:: What you will do ::
1 > Answer these from the passage on mocking AWS with Moto:
(a) What kind of library is Moto said to be?
(b) What port mapping does the docker run command use?
(c) What value does the docker-compose.yml give for "version"?
2 > Please write the next part of the passage on mocking AWS with Moto, picking up after its docker-compose.yml example.

** start of Provided passage **

Even using S3 a single test like this is pretty quick. But if you’re testing a lot of functions that access S3 or moving a lot of data back and forth then it can get time consuming.

Moto

Moto is a library for mocking AWS services. You can install it directly.

pip3 install moto

However, I prefer to use the Docker image, which is documented here.

Docker Setup

Either create a moto container from the command line.

docker run -p 3000:3000 motoserver/moto:4.1.13

Or launch it via Docker Compose.

docker-compose up

A simple docker-compose.yml would look something like this:

version: "3.9"

services:
  moto:
    image: motoserver/moto:4.1.13
    ports:
      - "3000:3000"

** end of Provided passage **
** start of Excerpted records **

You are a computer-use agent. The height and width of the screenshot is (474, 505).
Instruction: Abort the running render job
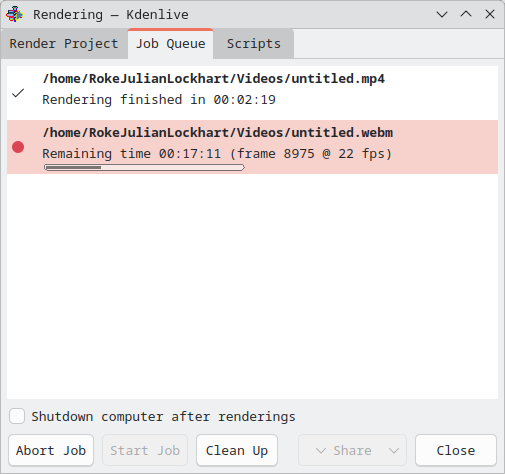pos(51,450)
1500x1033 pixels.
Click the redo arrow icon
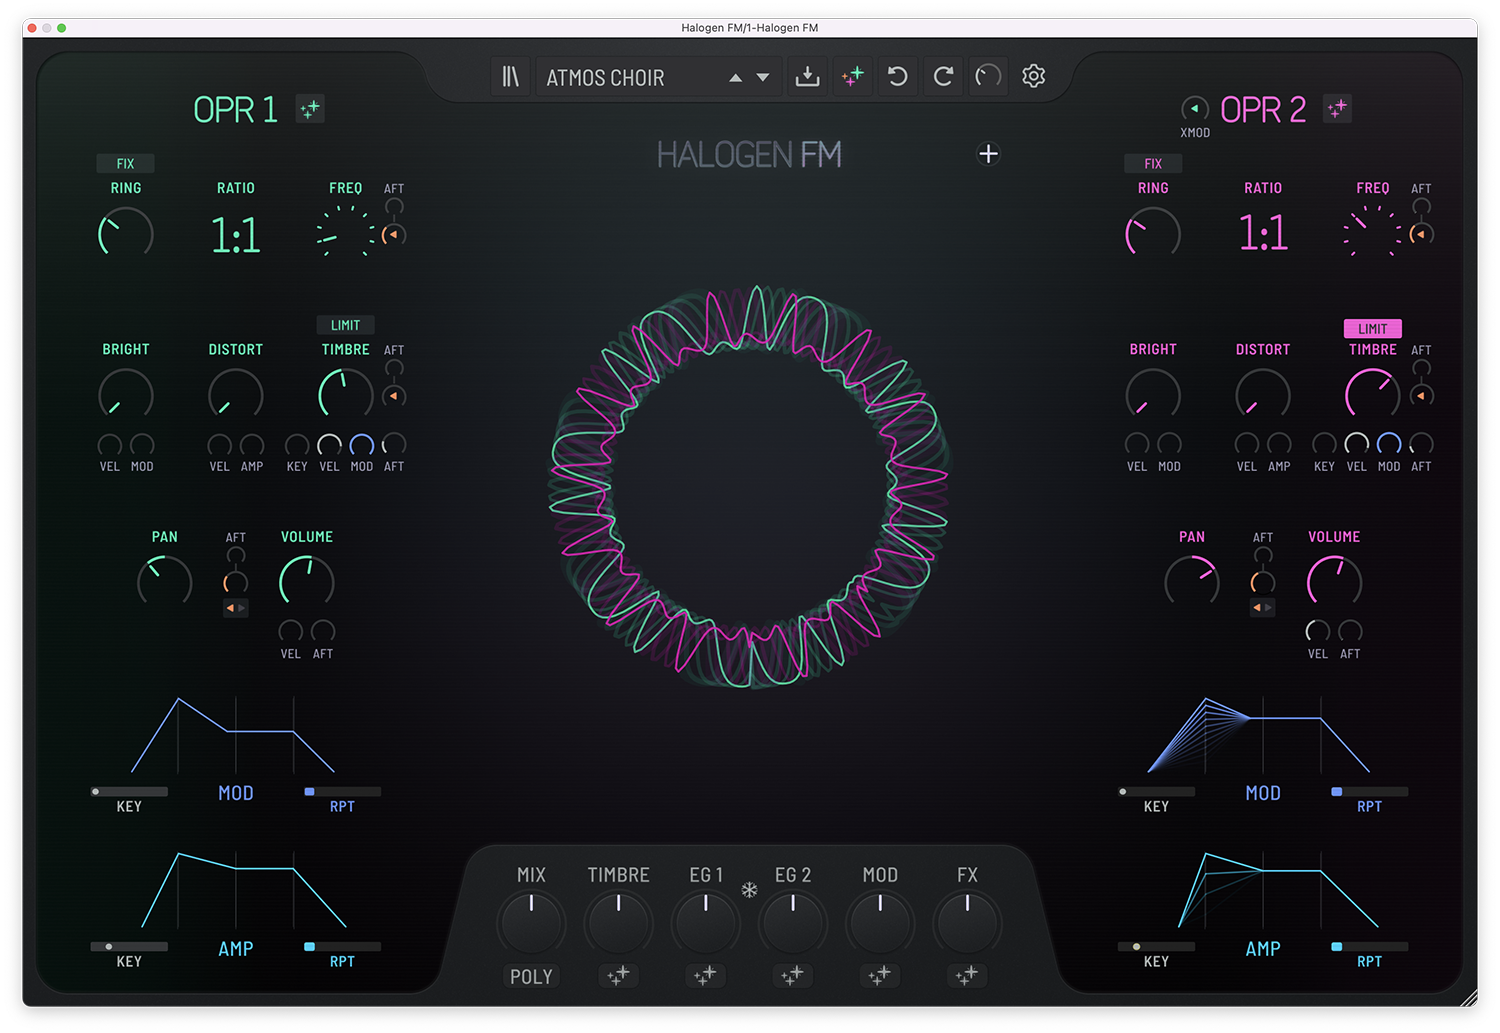point(943,77)
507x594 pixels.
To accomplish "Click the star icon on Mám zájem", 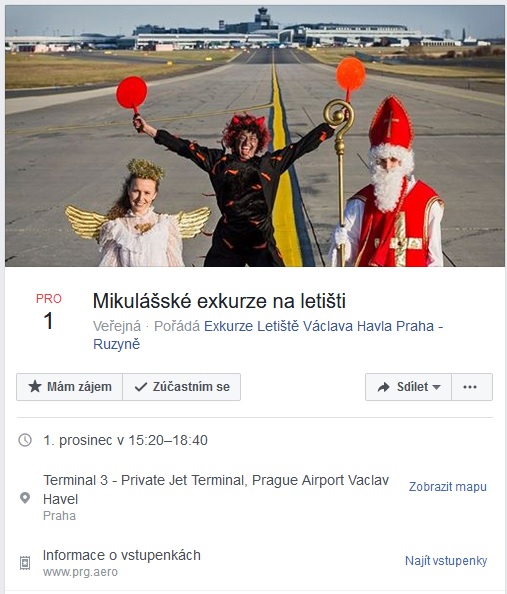I will pyautogui.click(x=35, y=387).
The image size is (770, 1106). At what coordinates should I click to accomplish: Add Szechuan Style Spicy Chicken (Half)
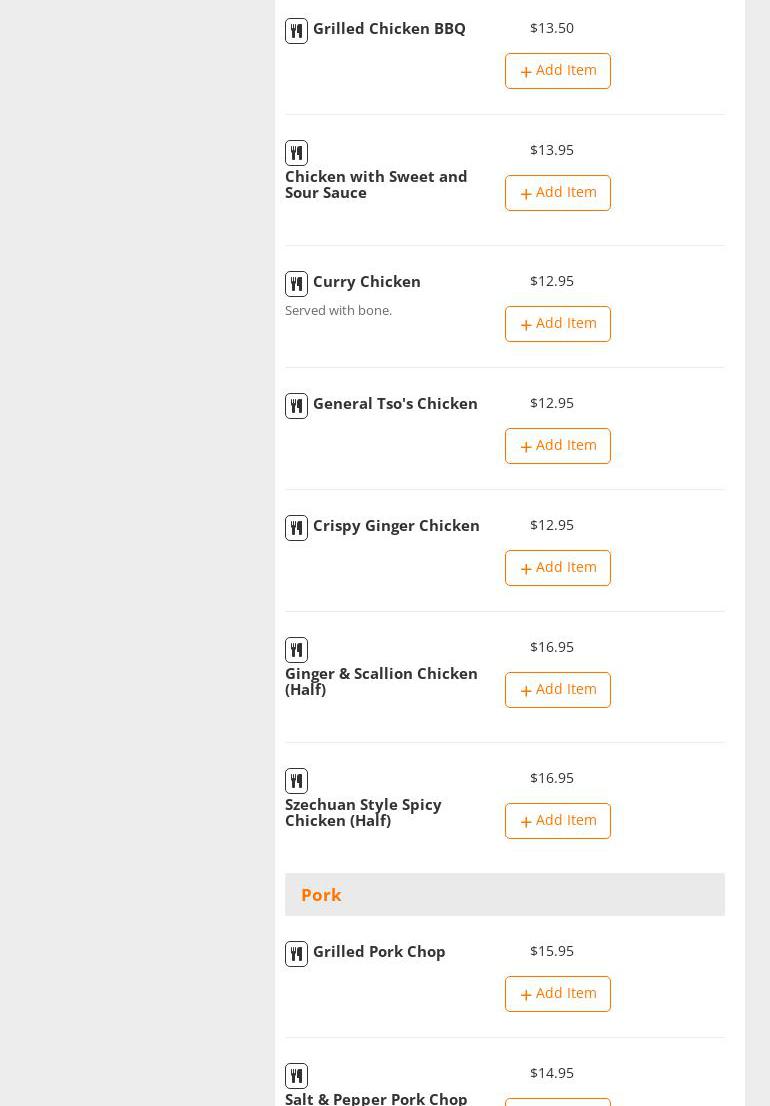(x=557, y=821)
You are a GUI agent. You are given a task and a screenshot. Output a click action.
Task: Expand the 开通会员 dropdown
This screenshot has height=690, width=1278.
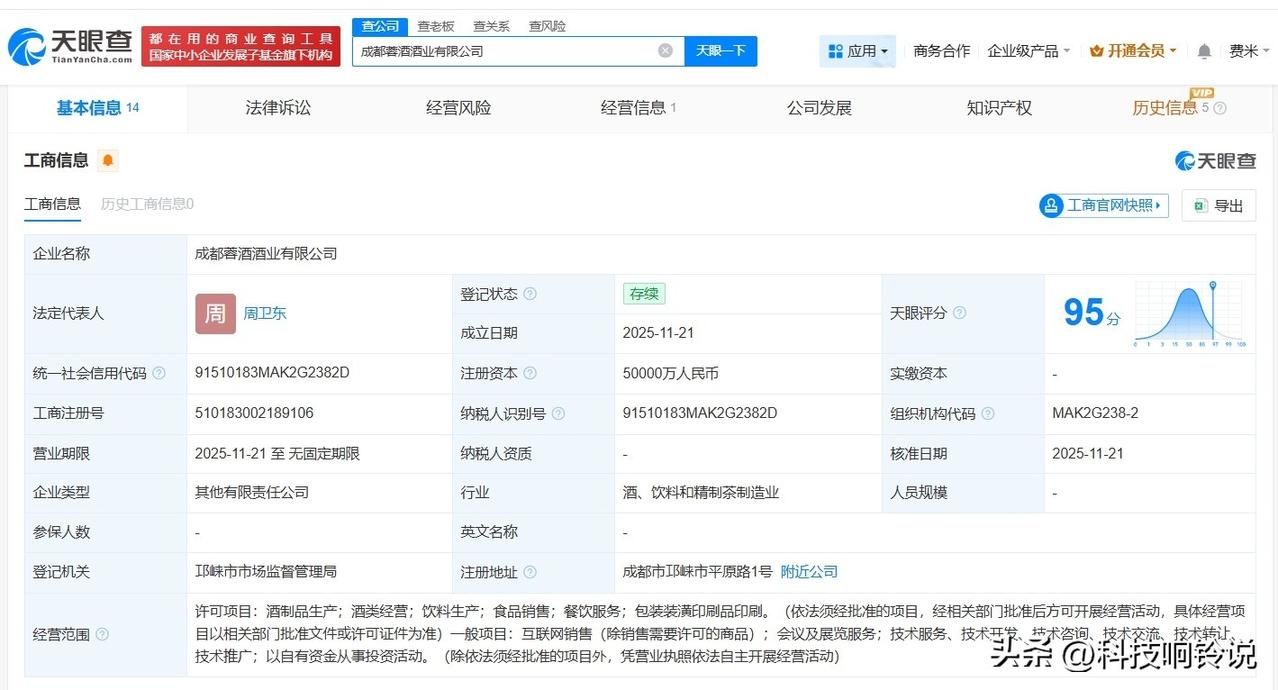coord(1131,50)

** end of Excerpted records **

:: The answers ::
1 >
(a) A library for mocking AWS services.
(b) 3000:3000
(c) "3.9"

2 >
    environment:
      - MOTO_PORT=3000

The Moto server will be running on local port 3000. You need to tell the boto3 library to use the Moto server rather than S3. There are a few ways to do this. You can use a decorator or context manager. However, both of these approaches require you to modify existing tests. My preferred approach is to use the endpoint_url argument when creating the S3 client (take another look at the store.py module above). Set the BOTO3_ENDPOINT_URL environment variable either in the shell prior to running the tests or directly in the tests using os.environ.

export AWS_REGION="us-east-1"
export BOTO3_ENDPOINT_URL="http://localhost:3000"

Outside of testing the BOTO3_ENDPOINT_URL variable won’t be defined.

Timing Statistics

We’ll user hyperfine to gather robust statistics to compare the execution time of the tests using S3 and Moto.

hyperfine -r 20 'pytest'

These are the numbers for S3.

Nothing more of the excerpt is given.